Consider the following scenario: one has 2 communication channels $C_1$ and $C_2$. Denote by $p(x)$ the input probability distribution.
The mutual information between the input and the output of $C_1$ must be greater or equal than the mutual information between the input and the output of the composed channel $C_1\circ C_2$ (i.e. act with $C_1$ first then feed the output to $C_2$). This follows from the data processing inequality.
My questions are:
Given $p(x)$, what are the channels $C_2$ for which equality holds (i.e. mutual information is non-decreasing) (I. I know from of proof of data processing inequality that is true if and only if one has a Markov chain, but what can we say about the conditional transition matrices, i.e. relations between $p(x)$, $C_1$ and $C_2$?) Or, in other words, what is the functional form of $C_2$ as a function of $C_1$ and $p(x)$?
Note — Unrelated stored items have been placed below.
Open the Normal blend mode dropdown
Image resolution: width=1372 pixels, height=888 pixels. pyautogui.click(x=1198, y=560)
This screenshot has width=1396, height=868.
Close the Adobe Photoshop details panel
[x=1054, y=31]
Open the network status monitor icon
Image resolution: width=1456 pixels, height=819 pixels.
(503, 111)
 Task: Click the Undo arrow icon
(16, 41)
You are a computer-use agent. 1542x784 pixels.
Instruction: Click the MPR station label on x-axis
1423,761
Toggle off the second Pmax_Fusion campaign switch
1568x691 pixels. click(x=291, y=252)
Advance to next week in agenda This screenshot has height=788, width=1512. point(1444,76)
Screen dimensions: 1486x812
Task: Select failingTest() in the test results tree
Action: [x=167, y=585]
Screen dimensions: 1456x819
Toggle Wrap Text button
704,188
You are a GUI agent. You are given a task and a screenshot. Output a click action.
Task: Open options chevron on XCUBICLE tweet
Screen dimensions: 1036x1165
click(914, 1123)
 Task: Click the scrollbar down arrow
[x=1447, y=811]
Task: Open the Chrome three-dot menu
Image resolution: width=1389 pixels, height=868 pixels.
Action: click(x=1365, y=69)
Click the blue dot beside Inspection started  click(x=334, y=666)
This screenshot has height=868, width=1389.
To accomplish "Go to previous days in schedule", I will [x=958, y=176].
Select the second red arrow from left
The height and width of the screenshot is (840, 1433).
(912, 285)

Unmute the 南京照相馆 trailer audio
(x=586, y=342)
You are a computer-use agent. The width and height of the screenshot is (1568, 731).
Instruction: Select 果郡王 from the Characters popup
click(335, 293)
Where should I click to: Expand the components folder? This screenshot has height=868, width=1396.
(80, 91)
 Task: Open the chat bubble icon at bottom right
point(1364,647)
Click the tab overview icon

And the reverse: given $C_2$, what are the input distributions $p(x)$ for which the mutual information is non-decreasing?
Or, better, is there a relation between $p(x), C_1$ and $C_2$ that guarantees non-decreasing mutual information?
I wasn't able to find an elegant solution to this problem, I have only some partial solutions. For example, if $C_2$ is a permutation channel, then mutual information stays the same no matter what $p(x)$ is. Thanks!
PS: I hope it is clear what I mean by mutual information between the input and output of a channel, it is the mutual information of the joint probability distribution obtained by multiplying the elements of the transition matrix with the corresponding component of the input, $p(x,y)=p(y|x)p_{0}(x)$.